Зелимхан (Мамакаев) - страница 74

— Кто это говорит?

— Наши овцеводы знают...

— Идти за Терек — дело нелегкое. Нужны верные люди, — хмуро отозвался Зелимхан.

— А я? А Солтамурад? — гордо поднял голову Гушмазуко и с вызовом посмотрел на сына.

— Двое-трое — это мало, — задумчиво произнес Зелимхан и добавил: — Притом, отец, я не хочу путать вас в эту историю.

— В какую историю?

— Да вообще в эти дела. Пора бы вам сидеть дома и молиться богу...

Гушмазуко вскочил, полный ярости.

— Молчать! — крикнул он на сына и оглядел стены комнаты, как бы призывая их в свидетели нанесенной ему обиды. Потом, повернувшись к Зелимхану, грозно добавил: — С каких это пор щенята смеют учить волка?

Вот так же вчера старик столкнулся и с Солтамурадом. Тот почувствовал себя в положении провинившегося мальчика, которому жестоко досталось от взрослых.

Зелимхан молчал, не смея возразить отцу, переживавшему жестокую обиду. Так оно и шло вот уже много лет: вспыльчивый старик требовал немедленной расправы с каждым, кто смел поднять палец против членов его семьи. Наедине со своими мыслями, в спокойную минуту, он искал выхода, думал о том, как вырваться из кровавой распри, но каждая новая обида вызывала у него неудержимый гнев, он взывал к чести Зелимхана, и тот, полный рыцарских представлений своих гордых предков, шел на очередной жестокий подвиг.

Не взглянув на сыновей, Гушмазуко молча вышел из комнаты и ушел в сад.

— Видишь, какой он у нас, — сказал Солтамурад, обращаясь к брату, — вот и вчера так было... Желая уберечь его, говорю, чтобы все скандалы он оставил нам, а он так рассвирепел, что чуть не побил меня.

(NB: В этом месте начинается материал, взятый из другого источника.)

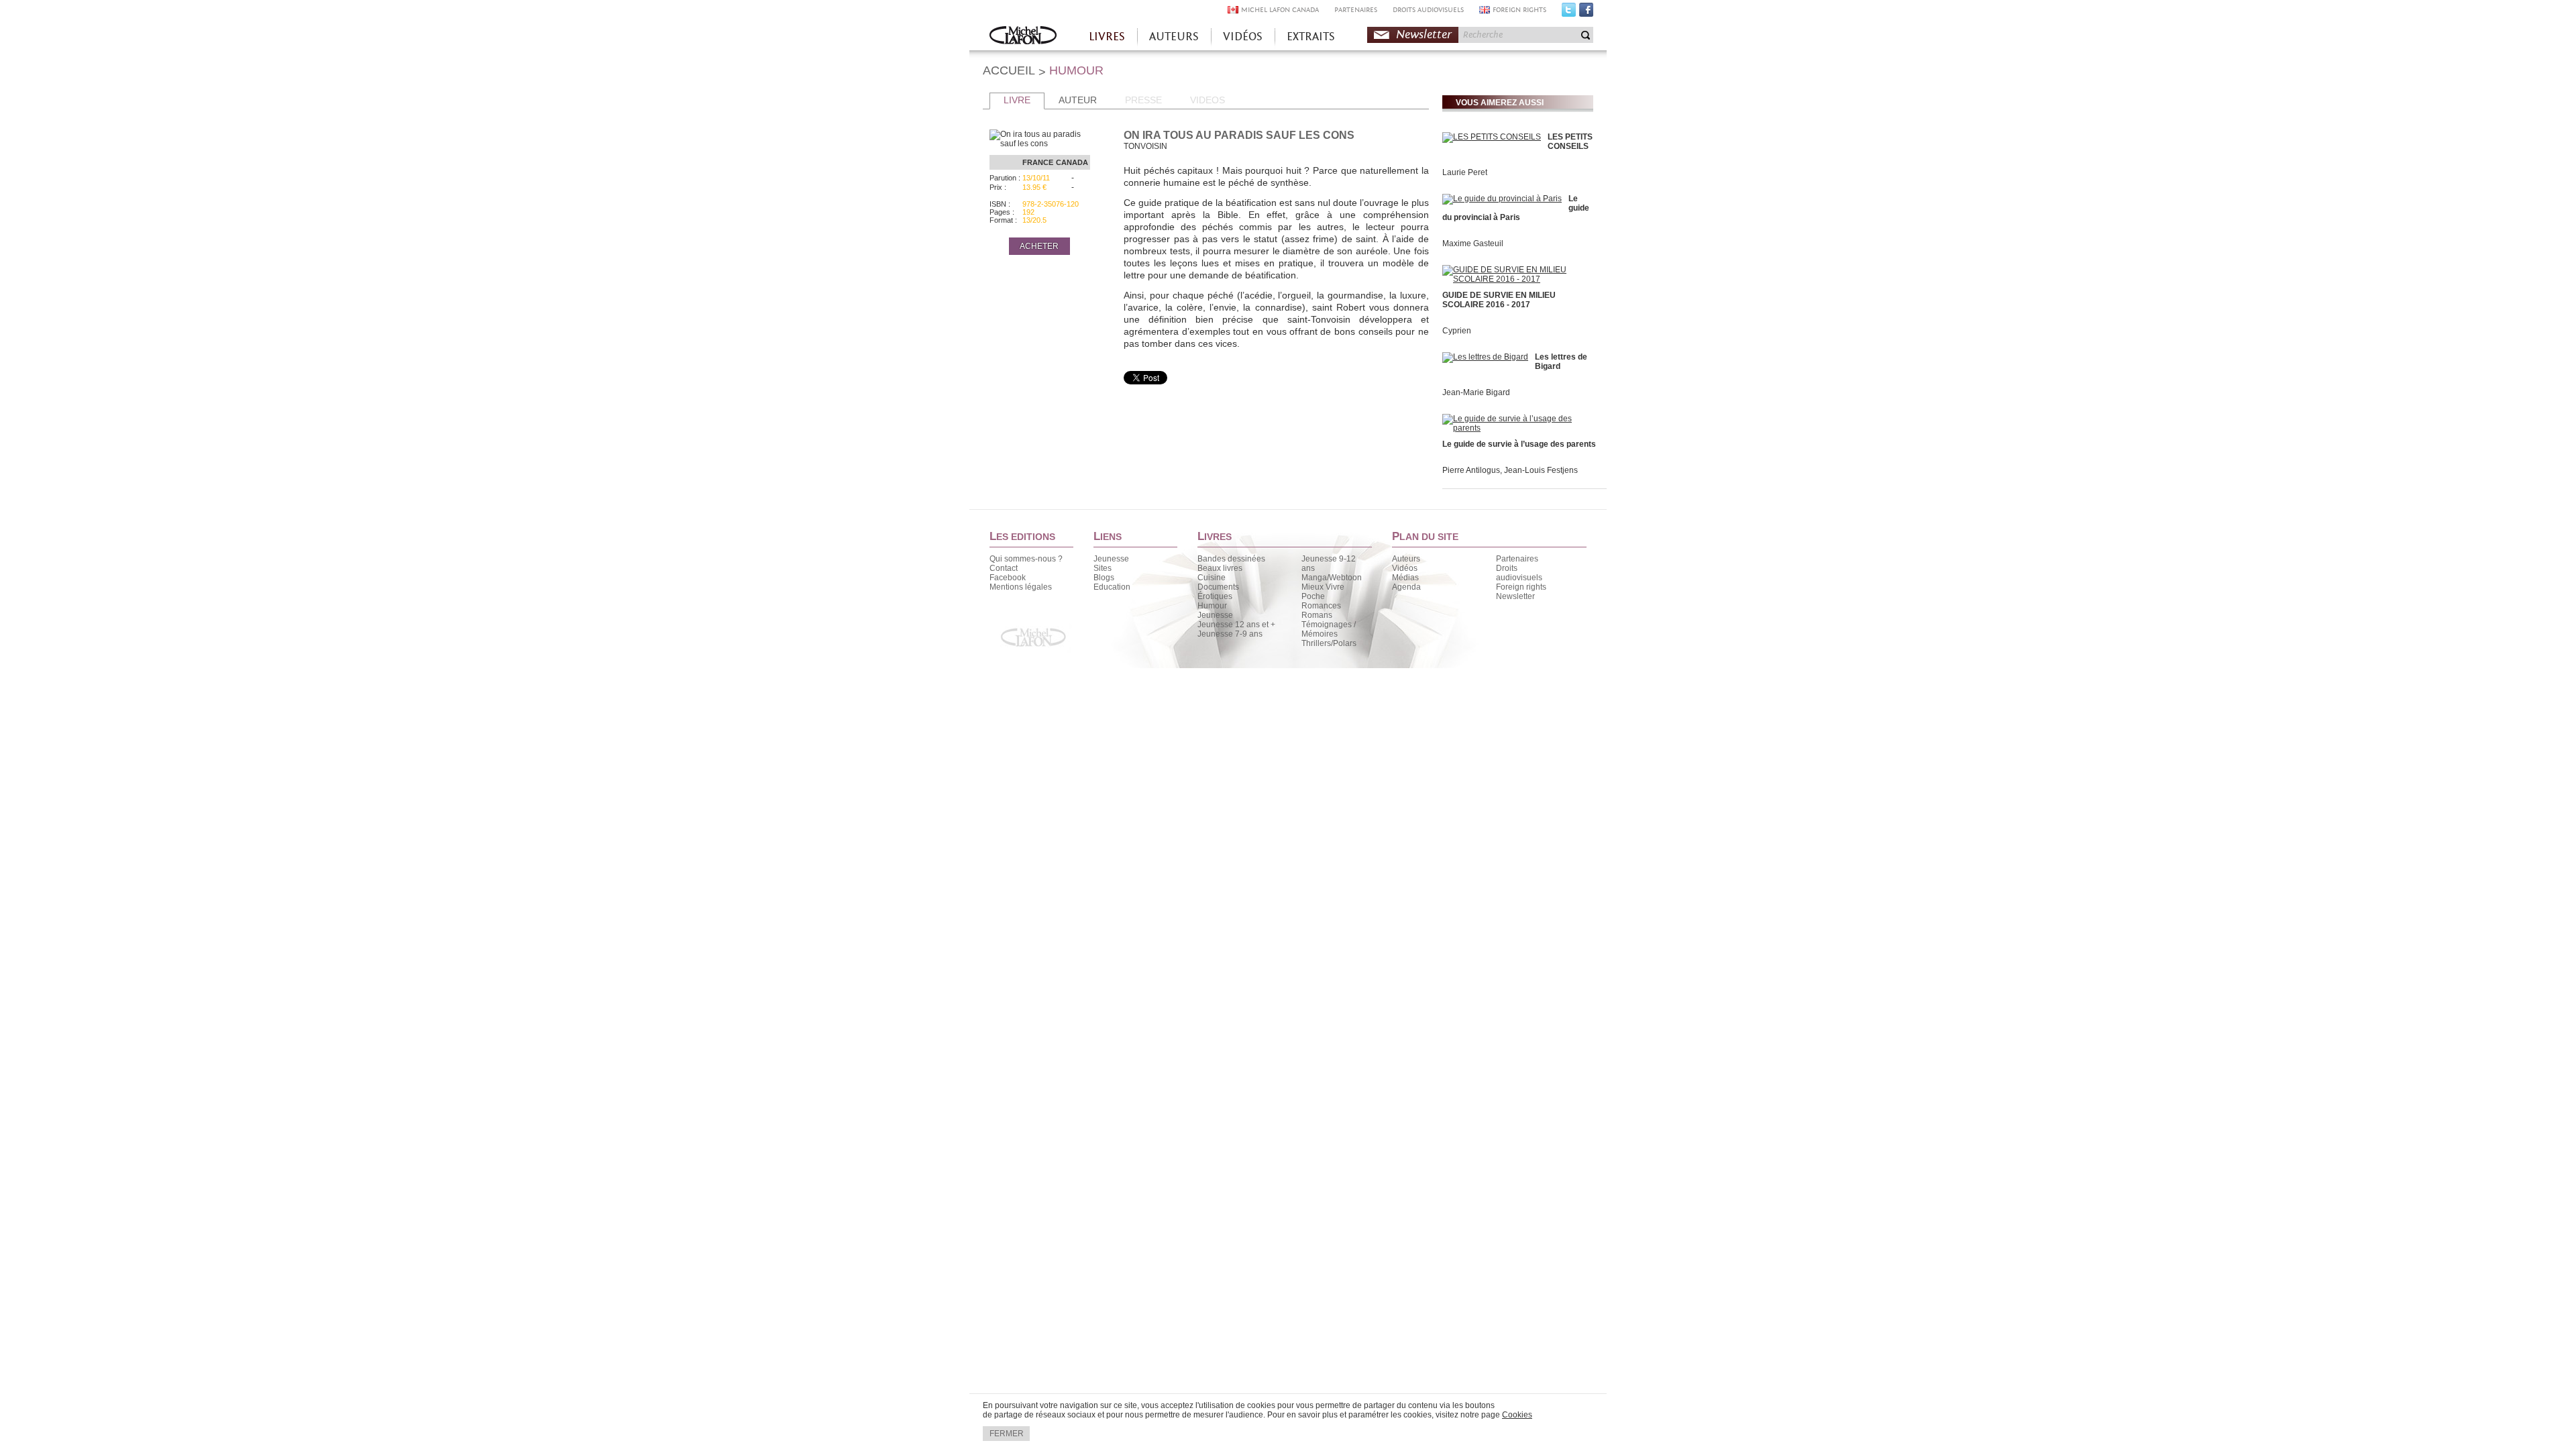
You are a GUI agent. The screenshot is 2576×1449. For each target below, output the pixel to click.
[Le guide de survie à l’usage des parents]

— Ничего, успокоится, — ответил Зелимхан. — Ведь это понятно, он — глава семьи.

Вошла Бици. Из медного кувшина она налила в чугунный кумган воды и поставила его на печку, затем подхватила с пола большое деревянное блюдо с мукой и вынесла его в другую комнату. Вскоре она вернулась, взяла большой кусок жесткой копченой баранины, растянутый на палках и подвешенный к потолку над печкой, бросила его целиком в котел и, долив воды, поставила котел на плиту. Она только что пришла от своих родителей, где ей пришлось выслушать много советов и упреков. Все, что говорили ей там, было правдой: да, ей тяжело, путь, на который встал Зелимхан, не сулит ничего хорошего; да, он несет ей и семье только разорение и смерть. Ей нет еще и тридцати лет, а она уже выглядит старухой — поседела, на лбу и под глазами пролегли морщины. Она вконец извелась в этих мытарствах, больна, часто хватается за сердце, покашливает. Но ей некогда думать о своем сердце. В нем единственная цель — обеспечить, насколько это возможно, покой и уют для Зелимхана. И она умудрялась добиваться этого своим невозмутимым спокойствием, способностью ни словом не обмолвиться о невосполнимых нуждах семьи. И, может быть, только эта сосредоточенная твердость Бици, ее неизменная вера в то, что ее муж еще вернется к мирной жизни, облегчали тягостное настроение Зелимхана.